Across the data below, in how many lines does the word "This" appear? Give only the number.

::: Data listing

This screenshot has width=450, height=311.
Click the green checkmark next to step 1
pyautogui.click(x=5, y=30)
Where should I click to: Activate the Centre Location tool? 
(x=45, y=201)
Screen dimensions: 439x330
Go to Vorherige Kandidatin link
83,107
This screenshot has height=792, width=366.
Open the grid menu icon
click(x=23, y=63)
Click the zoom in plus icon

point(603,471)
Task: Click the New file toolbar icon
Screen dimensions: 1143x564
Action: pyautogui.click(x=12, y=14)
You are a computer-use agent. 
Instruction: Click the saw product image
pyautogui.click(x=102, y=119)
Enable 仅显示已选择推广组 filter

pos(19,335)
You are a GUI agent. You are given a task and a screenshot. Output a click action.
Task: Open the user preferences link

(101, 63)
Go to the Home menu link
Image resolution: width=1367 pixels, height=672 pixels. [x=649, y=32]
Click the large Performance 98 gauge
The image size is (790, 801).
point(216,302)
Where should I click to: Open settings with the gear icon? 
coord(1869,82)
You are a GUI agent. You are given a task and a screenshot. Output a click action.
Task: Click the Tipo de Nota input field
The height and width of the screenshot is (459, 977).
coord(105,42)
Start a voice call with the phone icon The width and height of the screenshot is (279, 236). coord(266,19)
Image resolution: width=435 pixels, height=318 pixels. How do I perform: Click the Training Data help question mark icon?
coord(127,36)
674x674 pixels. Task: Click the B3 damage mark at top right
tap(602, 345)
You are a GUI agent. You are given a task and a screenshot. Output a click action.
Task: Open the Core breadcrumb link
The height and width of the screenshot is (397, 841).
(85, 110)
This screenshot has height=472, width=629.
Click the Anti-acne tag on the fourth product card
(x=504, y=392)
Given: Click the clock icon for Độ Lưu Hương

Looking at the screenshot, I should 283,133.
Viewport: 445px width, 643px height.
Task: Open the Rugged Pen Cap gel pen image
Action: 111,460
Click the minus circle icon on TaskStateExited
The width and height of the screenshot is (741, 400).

::::::

Solution> 3